* [Materiais fornecidos]

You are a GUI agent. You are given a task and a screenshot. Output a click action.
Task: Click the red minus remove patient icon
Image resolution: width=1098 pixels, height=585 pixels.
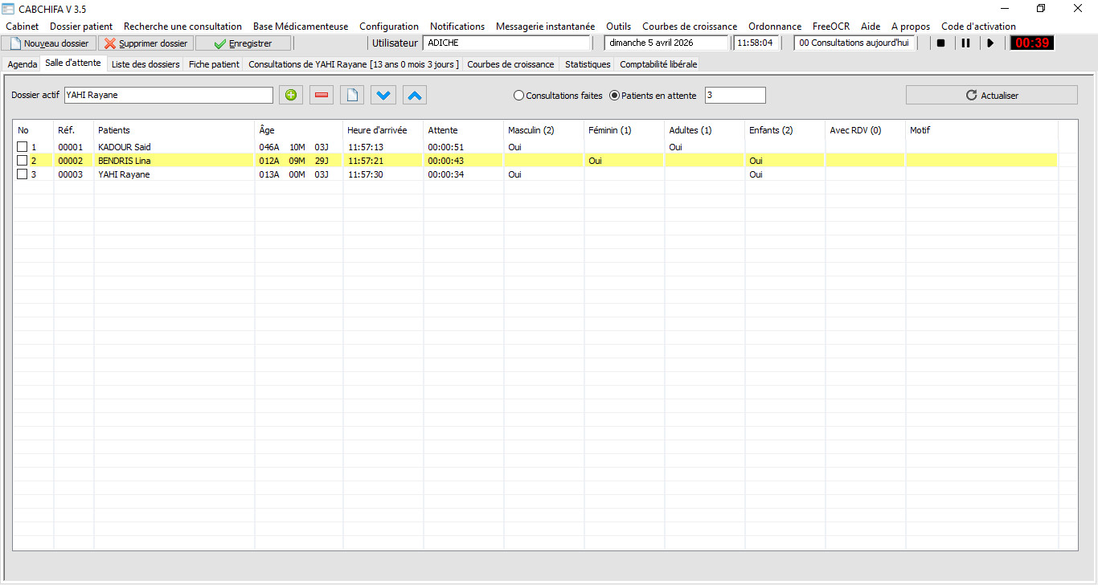322,96
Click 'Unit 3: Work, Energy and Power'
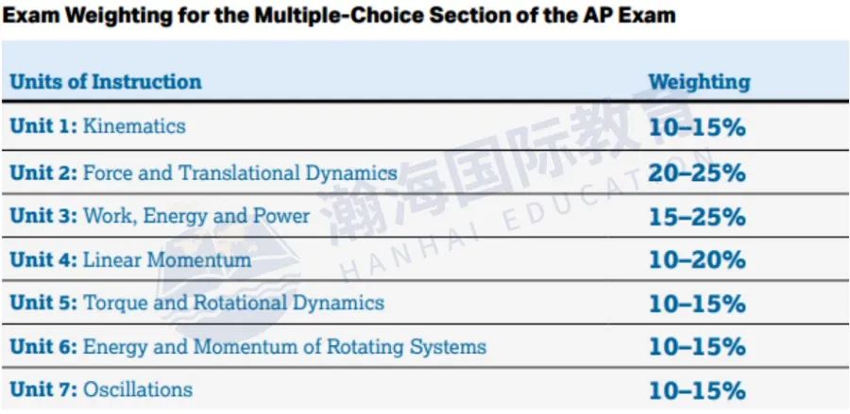 point(160,216)
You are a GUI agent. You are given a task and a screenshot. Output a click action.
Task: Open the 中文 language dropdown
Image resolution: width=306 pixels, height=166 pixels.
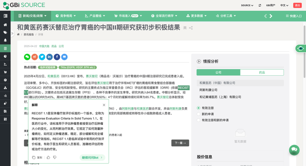click(x=285, y=5)
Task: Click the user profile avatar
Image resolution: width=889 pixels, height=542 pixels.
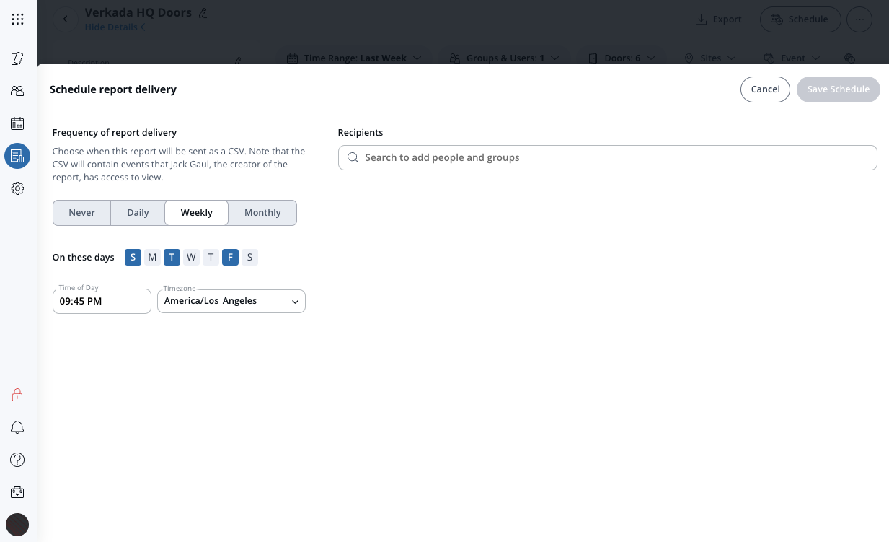Action: (x=17, y=524)
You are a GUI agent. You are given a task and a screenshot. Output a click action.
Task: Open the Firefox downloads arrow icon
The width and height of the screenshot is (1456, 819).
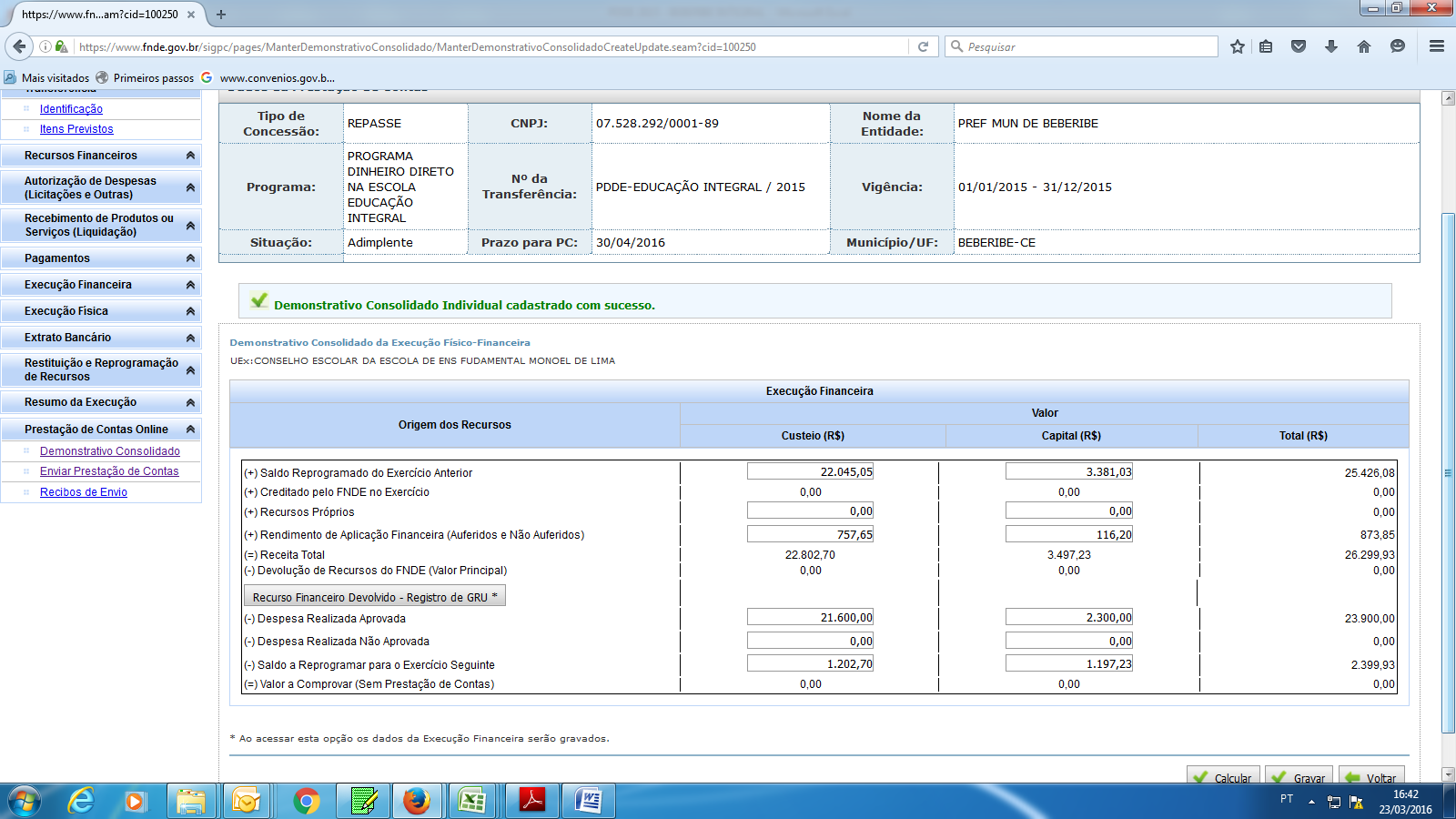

* [Enunciado do exercício] Reescreva o trecho dos registros que começa na linha que contém "Click 'Unit 3: Work, Energy and Power'" e termina na linha que contém "Action: (x=17, y=524)", incluindo as duas linhas e as solicitações, mas ajuste as coordenadas das respostas somando 86 a cada número. Deixe as imagens de fora da resposta.

* [Resposta ao exercício]
Click 'Unit 3: Work, Energy and Power'
 point(246,302)
You are a GUI agent. You are given a task and a screenshot. Output a click action.
Task: Open the 中文 language dropdown
Image resolution: width=306 pixels, height=166 pixels.
click(x=371, y=91)
Task: Click the user profile avatar
Image resolution: width=889 pixels, height=542 pixels.
Action: (x=103, y=610)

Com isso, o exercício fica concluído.